While the intention may not be exercise, movement does have an effect on the body while learning. Similar to how "including play" allows for change and new habits easier in the mind-body connection. While movement aids a client in getting unstuck [when talking about difficult subjects], it also creates fun.

Fun, like play and imagination, helps with clients gaining new insights, awareness around possibilities and reminding them they are at choice. When I can get clients out of their chair, it can become a multi-sensory experience that propels them forward with their creating their conceptual legacy into reality. It's one thing if I ask about their senses with existing or future decisions and it's another thing if they can feel and embrace it when moving around.
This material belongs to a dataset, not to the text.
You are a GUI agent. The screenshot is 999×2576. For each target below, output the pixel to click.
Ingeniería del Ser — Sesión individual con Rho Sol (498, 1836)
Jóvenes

If possible, I ask clients to have their coaching sessions on their back deck or in their backyard in an environment of nature and fresh air. If they are in the middle of the work day, and wearing a suit, I ask if perhaps there is an office deck or some private outdoor space where they can speak and move freely. Not under a microscope.

If and when clients can see we are entering an adventure together, a "legacy journey", the flow and momentum become easier compared to rigid when new ideas come into the coaching session. When a client moves their position in a room or their outdoor environment, they can mentally align a new "way of thinking or seeing something" with a physical change of perspective where the internal can match the external.

As problems can be heavy and consuming to the client, in what is real for them, asking them to get out of their chair reminds them they are also physically at choice to not allow the heaviness to lead them, their emotions or their decisions.

The bottom line is it allows clients to see their space as a positive anchor where they found solutions. Or where the painful or ordinary becomes the extraordinary.